In the summer of 1983, Berlin-based drummer and theatrical performer George Kranz released "Trommeltanz" on Pool Records. Better known outside Germany by its anthemic hook "Din Da Da," the dancefloor stomper ultimately climbed to #1 on the 1984 Hot Dance Music/Club Play chart. In a decade full of oddball hits, "Din Daa Daa" stands out as really odd: there's the nonsensical lyric, Kranz's campy blurted-out 'beatboxing', the boogiefied walking bassline, the glossy synth stabs. While other pop music curios of the 80s have mercifully fallen into cultural obscurity, "Din Daa Daa" refuses to leave the party. The 28 year old synthpop hit has, over the years, become a garage/house DJ mainstay, a post-Madonna voguing anthem as reimainged by Kevin Aviance, and an essential part of the DNA of tracks by artists as diverse as MARRS, Kirk Franklin, Ying Yang Twins, the Roots, FloRida, Pitbull, and Friendly Fires.

In this talk, I'll track/explain 'Din Daa Daa' as 80s 'cosmo-kitsch', a kind of mutating and recombinant pop music object in perpetual transit.
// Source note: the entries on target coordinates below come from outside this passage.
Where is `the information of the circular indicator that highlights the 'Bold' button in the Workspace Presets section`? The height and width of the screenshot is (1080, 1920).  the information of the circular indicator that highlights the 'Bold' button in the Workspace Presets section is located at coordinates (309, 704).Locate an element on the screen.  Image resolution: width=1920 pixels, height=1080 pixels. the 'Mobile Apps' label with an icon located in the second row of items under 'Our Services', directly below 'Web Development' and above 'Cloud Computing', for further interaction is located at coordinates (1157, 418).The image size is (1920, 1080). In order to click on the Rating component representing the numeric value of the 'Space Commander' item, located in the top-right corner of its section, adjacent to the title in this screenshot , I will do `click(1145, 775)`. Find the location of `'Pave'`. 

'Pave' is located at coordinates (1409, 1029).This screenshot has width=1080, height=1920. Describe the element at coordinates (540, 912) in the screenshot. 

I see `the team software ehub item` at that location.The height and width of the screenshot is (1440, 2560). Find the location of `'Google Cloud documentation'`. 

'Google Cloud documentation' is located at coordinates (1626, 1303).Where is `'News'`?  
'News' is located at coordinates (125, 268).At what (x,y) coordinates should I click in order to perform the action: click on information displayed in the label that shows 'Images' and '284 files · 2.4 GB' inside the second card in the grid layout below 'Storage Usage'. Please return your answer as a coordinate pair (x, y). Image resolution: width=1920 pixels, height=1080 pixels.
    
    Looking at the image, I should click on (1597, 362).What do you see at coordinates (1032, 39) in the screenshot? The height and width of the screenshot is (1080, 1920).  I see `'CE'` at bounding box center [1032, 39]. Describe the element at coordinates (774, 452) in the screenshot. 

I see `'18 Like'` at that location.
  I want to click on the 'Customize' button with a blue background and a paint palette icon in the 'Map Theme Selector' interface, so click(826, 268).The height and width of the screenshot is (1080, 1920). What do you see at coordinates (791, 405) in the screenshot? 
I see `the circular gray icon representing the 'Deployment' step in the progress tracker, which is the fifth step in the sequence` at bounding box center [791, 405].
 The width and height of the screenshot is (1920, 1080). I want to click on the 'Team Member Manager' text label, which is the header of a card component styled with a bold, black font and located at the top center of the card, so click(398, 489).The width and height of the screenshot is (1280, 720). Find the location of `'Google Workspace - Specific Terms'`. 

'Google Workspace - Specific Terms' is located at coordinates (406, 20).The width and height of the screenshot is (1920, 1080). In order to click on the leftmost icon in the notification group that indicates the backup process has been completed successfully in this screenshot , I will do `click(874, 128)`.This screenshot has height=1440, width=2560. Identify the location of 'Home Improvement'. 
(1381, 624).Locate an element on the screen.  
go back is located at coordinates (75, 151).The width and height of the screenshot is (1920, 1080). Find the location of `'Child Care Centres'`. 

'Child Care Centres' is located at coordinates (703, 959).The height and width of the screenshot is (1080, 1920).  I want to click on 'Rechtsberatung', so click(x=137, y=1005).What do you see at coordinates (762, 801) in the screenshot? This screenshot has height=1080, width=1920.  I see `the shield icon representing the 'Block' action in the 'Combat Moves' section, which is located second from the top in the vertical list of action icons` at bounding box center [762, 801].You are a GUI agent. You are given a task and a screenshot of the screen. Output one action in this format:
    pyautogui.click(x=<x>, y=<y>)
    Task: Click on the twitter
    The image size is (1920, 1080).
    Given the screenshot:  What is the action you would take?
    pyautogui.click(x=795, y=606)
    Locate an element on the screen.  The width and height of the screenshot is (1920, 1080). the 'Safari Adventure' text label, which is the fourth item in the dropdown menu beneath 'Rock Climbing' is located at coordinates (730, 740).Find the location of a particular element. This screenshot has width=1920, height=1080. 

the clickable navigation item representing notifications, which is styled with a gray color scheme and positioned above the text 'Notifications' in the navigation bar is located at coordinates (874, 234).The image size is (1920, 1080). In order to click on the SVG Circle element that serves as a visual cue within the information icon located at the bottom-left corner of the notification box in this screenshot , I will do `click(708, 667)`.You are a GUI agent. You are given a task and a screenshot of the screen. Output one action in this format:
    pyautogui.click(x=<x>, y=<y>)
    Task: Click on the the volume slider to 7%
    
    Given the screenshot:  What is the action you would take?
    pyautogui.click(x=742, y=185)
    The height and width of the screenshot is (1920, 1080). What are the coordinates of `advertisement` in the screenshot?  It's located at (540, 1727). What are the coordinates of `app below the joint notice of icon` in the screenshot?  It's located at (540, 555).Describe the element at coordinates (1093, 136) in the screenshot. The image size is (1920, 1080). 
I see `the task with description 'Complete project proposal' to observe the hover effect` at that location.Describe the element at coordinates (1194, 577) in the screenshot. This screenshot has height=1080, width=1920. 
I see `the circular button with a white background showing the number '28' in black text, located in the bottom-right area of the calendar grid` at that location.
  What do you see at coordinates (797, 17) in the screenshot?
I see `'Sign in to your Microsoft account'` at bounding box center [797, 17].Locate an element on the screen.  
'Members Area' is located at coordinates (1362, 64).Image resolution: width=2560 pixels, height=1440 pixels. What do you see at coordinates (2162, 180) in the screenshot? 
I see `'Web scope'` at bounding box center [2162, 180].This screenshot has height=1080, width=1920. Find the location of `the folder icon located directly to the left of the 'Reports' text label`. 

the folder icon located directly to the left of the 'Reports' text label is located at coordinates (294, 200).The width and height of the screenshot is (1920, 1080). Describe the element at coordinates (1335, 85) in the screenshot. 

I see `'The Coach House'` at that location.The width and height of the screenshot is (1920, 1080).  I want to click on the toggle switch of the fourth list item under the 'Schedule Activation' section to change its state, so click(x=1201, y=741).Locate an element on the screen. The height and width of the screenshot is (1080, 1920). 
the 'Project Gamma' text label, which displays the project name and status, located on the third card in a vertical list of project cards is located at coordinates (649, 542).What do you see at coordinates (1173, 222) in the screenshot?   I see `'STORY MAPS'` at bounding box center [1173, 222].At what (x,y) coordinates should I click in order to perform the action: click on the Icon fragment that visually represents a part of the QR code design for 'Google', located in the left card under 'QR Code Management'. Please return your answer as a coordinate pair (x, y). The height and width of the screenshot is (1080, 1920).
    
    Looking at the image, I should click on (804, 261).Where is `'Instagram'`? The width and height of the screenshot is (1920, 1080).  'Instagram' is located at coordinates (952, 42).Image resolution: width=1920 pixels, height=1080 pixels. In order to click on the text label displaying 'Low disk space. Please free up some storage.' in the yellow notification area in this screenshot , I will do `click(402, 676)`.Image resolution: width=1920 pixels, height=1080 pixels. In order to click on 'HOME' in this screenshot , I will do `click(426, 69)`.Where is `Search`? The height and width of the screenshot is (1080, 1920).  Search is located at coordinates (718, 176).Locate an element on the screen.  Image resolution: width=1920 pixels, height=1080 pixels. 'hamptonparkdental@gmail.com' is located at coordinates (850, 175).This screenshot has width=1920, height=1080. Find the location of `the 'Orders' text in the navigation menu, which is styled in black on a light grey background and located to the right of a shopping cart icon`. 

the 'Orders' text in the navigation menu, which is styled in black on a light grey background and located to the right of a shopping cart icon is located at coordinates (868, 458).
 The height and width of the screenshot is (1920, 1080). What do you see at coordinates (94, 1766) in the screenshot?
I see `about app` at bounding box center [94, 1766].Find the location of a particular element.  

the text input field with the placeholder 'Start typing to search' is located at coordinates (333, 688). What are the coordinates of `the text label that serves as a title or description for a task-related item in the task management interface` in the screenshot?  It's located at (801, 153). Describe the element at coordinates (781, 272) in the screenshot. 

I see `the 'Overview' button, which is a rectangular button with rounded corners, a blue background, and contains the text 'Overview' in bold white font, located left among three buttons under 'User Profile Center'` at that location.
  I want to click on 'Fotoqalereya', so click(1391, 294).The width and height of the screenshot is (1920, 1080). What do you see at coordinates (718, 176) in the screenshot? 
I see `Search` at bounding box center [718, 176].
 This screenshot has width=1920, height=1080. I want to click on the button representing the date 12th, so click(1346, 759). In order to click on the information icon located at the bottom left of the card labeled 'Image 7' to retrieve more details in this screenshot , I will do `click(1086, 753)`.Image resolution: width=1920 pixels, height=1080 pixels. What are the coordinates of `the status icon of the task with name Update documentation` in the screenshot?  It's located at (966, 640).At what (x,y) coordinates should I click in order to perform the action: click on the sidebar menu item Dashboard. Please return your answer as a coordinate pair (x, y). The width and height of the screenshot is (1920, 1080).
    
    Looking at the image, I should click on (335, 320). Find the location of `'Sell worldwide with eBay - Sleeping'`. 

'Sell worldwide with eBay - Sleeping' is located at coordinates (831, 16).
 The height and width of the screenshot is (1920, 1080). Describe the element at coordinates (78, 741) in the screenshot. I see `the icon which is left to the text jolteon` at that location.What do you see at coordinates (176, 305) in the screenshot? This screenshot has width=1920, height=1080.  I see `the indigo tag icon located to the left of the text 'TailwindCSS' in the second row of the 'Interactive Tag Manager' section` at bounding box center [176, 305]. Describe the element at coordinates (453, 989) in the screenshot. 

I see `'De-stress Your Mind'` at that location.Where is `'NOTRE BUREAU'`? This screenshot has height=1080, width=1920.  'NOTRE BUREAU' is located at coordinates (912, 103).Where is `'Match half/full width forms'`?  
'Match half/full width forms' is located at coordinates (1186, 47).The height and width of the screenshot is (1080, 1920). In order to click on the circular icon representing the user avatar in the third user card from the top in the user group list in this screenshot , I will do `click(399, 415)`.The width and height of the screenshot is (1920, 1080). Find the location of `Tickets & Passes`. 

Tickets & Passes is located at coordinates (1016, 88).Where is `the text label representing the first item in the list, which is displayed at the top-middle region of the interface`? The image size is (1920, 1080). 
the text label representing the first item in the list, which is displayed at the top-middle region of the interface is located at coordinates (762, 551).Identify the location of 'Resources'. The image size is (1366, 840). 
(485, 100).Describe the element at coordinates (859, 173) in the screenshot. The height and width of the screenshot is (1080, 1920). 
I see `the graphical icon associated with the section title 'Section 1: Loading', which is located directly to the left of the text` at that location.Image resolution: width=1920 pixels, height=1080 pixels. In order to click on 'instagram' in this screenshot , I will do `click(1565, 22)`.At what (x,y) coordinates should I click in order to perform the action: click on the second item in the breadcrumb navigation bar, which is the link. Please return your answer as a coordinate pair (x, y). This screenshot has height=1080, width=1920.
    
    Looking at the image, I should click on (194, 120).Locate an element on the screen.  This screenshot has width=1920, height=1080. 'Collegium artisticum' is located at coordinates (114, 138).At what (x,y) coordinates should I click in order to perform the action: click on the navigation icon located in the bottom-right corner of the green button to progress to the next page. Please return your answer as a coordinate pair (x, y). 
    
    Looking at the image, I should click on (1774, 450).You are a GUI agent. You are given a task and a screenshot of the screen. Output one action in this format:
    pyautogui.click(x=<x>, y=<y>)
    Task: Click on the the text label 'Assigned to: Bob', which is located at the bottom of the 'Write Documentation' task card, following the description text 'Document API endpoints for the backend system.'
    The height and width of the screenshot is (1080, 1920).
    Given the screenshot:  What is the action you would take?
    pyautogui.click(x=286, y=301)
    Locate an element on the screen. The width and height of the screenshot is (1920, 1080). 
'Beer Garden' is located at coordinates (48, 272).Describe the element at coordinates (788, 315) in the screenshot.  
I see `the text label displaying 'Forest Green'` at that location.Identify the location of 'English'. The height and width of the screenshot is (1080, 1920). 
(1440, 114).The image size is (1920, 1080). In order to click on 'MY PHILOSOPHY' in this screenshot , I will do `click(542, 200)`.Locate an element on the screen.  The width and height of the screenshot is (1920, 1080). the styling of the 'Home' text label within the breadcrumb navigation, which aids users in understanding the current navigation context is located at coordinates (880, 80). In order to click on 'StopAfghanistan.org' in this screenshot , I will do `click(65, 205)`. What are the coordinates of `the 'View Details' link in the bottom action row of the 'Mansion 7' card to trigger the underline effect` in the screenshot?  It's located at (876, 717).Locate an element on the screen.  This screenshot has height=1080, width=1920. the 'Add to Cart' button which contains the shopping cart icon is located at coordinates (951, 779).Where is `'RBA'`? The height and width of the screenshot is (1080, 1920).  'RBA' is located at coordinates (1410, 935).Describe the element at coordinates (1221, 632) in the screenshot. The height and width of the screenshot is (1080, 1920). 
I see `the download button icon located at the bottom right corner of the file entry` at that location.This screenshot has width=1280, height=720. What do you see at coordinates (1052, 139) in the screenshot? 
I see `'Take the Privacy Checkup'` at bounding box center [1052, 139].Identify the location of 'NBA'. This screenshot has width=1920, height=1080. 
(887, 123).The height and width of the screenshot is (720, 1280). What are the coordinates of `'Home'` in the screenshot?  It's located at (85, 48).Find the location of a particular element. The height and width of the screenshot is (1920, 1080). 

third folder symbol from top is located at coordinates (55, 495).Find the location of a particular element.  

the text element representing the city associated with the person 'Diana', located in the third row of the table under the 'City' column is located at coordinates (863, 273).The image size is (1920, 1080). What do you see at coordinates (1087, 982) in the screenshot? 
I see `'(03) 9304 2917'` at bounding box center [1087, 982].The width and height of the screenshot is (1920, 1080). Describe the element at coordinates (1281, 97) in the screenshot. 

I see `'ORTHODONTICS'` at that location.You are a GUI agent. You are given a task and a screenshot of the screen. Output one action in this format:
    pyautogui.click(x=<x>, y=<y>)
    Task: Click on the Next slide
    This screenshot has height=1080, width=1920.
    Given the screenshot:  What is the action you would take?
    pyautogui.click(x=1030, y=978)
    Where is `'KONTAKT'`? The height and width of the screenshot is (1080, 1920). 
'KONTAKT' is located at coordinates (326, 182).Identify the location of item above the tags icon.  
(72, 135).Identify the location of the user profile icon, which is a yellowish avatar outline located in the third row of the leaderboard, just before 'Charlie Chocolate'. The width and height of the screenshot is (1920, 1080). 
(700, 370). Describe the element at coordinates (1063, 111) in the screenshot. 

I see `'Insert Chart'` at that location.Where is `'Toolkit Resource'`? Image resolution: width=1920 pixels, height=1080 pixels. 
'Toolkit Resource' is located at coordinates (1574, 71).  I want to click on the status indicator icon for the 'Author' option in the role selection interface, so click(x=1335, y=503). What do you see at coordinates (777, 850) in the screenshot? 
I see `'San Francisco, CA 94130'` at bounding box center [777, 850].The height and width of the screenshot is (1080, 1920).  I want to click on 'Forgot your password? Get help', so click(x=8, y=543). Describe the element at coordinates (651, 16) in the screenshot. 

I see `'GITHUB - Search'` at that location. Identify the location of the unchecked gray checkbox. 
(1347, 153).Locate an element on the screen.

I'd like to think that "Din Daa Daa" remains a priceless example of the complex relationship between German synthpop (not just Kranz but Kraftwerk, Moroder, Alphaville, Asha Puthli, etc.) and black soul/funk/disco that was, at that particular moment the 70s and 80s, just on the verge of remodeling itself into electronic styles like house, hip-hop and digifunk. These days, we're once again seeing complicity between between global digifunk styles (electronic r&b, hip-hop, reggaeton, baile, etc.) and German house/dance music….and that complicity is happening in tandem with the increasing emigration of the financially- and spiritually-squeezed American creative class into hip 21st century Berlin.